New Hardware: The hardware is a reasonable step up from what you have. I'd add a 5 or 6 TB HDD, or a NAS, for backup, particularly if you're using Time Machine. (IIRC, there was another backup tool in that config report.)
Why "stuffed"?: I'm particularly looking at how much physical memory is configured in that Mac, and how much is used.
Old hardware: Too much active stuff for too little Mac. I'd remove the VPN, the add-on anti-malware, Java, and probably the third-party block storage services except when using those as those can add a chunk of overhead.
VPNs: The commercial first-few-hops VPN providers badly solve a problem that hasn't existed for a decade or so, but do badly solve that non-problem in a way that is perfect for personally-identified metadata collection. And too many of the VPN providers look rather sketchy. As differentiated from first-few-hops VPNs, I do use end-to-end VPNs into associated networks (and usually the built-in VPN client).

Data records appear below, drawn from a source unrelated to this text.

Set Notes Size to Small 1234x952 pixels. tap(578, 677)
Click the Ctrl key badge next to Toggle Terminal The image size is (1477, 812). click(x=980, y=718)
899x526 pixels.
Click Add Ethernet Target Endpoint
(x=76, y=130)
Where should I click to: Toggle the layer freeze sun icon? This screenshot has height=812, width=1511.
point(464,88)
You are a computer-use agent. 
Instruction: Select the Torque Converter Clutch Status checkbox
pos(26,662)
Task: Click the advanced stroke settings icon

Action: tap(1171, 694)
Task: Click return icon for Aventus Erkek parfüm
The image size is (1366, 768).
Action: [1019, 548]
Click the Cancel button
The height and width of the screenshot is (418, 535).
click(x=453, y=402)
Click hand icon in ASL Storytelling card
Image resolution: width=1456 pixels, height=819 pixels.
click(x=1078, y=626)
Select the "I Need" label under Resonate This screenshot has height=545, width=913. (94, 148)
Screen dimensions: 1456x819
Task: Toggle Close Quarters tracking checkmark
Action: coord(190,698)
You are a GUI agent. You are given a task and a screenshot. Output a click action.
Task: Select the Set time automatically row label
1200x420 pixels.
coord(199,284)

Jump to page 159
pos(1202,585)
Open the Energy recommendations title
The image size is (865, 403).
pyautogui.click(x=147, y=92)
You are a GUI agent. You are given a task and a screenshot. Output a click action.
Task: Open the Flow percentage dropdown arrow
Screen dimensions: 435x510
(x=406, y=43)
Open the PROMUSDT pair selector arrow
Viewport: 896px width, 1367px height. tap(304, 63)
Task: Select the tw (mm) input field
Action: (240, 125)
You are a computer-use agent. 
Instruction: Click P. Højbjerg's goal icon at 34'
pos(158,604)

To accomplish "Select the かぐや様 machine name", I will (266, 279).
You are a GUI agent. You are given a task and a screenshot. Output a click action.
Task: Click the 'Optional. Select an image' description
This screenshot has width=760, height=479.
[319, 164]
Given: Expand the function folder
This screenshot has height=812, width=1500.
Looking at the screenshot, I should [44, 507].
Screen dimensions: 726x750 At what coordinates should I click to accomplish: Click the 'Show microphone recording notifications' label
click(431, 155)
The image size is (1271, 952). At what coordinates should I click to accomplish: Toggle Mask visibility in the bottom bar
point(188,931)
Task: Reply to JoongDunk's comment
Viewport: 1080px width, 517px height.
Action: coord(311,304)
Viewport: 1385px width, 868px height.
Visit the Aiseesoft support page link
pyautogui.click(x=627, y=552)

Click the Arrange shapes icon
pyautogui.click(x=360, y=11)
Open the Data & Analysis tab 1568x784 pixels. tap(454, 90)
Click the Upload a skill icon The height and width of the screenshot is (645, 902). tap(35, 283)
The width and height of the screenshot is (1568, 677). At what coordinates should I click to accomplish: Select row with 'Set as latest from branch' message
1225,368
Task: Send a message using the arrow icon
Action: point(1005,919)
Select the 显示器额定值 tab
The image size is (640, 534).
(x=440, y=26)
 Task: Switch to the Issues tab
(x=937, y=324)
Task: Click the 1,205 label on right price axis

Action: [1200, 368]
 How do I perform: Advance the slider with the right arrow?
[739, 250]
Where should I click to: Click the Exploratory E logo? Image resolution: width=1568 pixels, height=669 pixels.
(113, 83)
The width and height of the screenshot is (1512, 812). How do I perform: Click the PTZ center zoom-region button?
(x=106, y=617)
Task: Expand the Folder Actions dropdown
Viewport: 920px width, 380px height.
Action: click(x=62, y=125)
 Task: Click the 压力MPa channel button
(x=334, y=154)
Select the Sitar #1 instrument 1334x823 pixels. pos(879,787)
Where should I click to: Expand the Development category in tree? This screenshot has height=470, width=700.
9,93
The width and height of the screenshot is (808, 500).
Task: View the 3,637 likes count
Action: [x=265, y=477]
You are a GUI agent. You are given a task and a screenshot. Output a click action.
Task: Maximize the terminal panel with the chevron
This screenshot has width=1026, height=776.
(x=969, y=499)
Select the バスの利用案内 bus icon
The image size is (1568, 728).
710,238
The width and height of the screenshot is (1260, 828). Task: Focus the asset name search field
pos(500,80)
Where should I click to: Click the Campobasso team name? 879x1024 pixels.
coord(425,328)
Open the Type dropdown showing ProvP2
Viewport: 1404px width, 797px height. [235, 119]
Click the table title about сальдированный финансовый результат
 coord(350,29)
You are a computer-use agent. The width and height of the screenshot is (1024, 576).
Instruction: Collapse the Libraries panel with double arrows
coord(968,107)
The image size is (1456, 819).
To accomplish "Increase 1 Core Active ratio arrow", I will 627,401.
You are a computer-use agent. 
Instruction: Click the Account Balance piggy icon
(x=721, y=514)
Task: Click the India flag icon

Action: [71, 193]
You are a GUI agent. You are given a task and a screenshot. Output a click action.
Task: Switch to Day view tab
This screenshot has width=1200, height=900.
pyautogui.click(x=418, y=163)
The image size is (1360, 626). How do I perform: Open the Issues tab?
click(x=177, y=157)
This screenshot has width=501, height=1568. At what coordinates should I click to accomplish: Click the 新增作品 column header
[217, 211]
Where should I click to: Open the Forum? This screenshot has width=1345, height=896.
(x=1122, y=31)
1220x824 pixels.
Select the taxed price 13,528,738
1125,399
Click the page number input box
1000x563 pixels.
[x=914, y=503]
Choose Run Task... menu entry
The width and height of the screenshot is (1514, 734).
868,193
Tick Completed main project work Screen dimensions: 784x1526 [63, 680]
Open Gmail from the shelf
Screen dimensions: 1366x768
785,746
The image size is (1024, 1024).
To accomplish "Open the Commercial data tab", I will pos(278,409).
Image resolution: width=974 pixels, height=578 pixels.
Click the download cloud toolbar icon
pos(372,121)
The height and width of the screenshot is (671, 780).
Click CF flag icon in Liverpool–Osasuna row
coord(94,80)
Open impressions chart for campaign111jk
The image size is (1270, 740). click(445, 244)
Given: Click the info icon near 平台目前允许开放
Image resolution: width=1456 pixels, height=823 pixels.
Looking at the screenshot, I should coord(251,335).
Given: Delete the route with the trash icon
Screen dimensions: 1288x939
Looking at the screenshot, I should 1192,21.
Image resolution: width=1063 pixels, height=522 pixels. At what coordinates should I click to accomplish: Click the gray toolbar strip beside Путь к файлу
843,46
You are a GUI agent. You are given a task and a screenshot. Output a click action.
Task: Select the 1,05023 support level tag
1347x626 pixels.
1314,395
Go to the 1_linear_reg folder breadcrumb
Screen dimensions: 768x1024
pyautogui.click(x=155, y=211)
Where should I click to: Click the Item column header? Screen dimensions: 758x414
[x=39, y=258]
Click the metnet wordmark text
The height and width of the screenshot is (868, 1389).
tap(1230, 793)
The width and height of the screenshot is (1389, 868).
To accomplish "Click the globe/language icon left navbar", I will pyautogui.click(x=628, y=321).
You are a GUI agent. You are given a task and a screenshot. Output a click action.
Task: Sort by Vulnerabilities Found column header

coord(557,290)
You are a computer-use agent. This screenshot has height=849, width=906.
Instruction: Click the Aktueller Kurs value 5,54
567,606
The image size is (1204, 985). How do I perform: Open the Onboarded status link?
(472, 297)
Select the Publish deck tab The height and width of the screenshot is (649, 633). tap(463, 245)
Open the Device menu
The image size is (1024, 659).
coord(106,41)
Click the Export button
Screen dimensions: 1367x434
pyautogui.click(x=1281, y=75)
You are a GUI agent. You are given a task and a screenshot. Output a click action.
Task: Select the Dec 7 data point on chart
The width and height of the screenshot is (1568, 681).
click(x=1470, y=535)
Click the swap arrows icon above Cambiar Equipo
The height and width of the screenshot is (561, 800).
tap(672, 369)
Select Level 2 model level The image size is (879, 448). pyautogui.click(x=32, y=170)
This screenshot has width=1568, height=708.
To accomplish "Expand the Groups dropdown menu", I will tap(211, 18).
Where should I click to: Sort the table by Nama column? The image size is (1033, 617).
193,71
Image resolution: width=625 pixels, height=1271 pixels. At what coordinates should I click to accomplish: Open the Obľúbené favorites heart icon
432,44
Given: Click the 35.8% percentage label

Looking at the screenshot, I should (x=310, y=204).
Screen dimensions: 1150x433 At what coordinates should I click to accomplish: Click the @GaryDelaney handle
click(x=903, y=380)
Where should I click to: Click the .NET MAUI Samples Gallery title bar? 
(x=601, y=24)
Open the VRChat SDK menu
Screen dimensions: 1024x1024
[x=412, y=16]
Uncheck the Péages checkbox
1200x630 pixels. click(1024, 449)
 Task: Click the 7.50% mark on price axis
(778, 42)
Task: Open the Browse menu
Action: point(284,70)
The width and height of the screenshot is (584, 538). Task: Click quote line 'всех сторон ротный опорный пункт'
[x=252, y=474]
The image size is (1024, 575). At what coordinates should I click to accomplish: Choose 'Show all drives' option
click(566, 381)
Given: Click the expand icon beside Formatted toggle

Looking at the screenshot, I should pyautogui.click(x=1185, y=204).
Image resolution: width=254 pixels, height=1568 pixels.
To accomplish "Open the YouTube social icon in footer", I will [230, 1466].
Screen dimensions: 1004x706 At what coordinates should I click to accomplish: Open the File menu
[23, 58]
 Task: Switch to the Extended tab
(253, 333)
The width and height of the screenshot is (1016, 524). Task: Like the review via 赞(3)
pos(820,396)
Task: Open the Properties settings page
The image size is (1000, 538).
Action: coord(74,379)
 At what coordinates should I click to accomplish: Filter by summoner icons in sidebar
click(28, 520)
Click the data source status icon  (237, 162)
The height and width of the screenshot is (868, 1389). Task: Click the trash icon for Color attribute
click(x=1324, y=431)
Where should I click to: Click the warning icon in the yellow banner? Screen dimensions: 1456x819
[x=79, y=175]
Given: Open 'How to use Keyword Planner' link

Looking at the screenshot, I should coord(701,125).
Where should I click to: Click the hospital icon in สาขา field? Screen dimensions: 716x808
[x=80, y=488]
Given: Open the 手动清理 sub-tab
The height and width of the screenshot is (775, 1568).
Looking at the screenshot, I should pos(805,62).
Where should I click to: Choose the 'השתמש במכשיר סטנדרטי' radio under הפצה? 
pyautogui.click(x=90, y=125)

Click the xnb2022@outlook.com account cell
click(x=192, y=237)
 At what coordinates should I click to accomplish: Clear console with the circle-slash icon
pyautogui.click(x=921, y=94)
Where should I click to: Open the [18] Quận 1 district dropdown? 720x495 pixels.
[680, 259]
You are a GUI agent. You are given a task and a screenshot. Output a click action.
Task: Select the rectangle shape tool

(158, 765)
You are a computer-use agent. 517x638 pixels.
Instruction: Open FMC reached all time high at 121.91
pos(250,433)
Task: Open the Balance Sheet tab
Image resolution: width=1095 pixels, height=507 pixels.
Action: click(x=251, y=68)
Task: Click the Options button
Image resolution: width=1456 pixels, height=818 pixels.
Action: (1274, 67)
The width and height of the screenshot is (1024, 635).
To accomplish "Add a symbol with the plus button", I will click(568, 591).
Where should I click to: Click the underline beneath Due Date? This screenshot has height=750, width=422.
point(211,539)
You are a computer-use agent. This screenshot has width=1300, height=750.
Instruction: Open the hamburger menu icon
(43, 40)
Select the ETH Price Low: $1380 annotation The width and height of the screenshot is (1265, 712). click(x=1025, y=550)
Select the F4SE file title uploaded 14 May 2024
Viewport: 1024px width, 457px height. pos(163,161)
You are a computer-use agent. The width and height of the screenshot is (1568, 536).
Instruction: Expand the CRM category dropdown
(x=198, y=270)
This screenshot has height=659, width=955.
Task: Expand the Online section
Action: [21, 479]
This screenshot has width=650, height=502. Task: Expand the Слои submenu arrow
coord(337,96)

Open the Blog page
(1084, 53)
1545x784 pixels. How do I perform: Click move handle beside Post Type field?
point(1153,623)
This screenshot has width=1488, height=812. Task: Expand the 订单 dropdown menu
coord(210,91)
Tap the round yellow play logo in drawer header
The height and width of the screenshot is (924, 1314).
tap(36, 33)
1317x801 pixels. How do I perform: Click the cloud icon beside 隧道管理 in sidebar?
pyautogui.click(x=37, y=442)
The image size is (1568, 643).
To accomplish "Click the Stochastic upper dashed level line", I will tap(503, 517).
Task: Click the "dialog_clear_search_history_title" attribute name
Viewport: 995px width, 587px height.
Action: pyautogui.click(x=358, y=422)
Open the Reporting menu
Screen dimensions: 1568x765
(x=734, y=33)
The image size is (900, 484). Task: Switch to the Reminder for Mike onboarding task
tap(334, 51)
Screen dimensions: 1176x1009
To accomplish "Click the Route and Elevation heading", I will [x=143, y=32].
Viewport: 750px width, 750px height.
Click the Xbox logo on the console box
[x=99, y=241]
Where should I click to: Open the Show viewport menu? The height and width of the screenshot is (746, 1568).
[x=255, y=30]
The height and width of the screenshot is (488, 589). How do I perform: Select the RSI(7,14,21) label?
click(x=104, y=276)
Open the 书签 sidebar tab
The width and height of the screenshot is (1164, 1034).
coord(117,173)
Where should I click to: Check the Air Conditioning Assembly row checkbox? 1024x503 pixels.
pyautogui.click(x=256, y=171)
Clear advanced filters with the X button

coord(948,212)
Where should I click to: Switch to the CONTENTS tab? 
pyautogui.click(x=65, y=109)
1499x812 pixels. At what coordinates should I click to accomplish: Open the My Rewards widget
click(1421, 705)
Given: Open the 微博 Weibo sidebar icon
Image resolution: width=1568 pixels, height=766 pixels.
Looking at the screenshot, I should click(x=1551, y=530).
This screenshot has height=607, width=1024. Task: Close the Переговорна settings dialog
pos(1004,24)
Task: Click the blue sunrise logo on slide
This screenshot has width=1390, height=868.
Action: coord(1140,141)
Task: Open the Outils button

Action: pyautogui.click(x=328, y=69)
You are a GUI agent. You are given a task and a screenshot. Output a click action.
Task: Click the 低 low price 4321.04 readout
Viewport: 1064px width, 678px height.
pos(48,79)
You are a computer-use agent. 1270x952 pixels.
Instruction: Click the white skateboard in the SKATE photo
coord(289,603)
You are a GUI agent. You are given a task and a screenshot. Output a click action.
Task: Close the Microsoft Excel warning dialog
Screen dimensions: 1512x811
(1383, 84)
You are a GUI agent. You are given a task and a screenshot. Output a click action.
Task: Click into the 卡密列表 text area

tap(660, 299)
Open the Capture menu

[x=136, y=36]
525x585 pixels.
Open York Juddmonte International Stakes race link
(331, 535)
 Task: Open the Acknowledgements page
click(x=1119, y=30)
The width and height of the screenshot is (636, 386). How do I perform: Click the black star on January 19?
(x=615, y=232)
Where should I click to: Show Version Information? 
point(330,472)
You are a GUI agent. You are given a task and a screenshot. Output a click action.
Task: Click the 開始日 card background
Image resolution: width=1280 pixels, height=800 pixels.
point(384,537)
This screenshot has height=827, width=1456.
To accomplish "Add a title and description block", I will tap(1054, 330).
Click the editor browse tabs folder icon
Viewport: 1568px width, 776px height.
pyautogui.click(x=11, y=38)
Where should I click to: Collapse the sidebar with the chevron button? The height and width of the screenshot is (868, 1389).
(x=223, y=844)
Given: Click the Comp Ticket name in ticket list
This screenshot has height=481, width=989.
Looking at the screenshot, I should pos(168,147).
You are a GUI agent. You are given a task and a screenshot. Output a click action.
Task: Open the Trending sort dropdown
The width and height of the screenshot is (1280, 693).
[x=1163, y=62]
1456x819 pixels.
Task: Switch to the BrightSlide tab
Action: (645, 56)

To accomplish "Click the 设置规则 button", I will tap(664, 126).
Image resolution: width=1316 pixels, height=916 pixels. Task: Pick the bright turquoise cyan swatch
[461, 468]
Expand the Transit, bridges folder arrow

Geoshifting: If I really needed geoshifting with some degree of metadata privacy, I'd look at running my own Algo server on a hosting provider somewhere in the target region.
When not in use: If not currently using the commercial first-few-hops VPN, I'd remove it to ensure none of my data is getting tangled with it, and that it's not active in my routing until and unless I need it. Some of the add-on VPNs still tie into network routing, even when supposedly not active.
"Badly solve"?: the commercial first-few-hops VPN providers use a very weak second tunnel wrapping just part of the existing and secure end-to-end tunnels, terminating that tunnel in a place to sniff all of your traffic metadata, and with all that traffic and that metadata directly tied to your credentials. It's an advertising and data-harvesters' dream setup.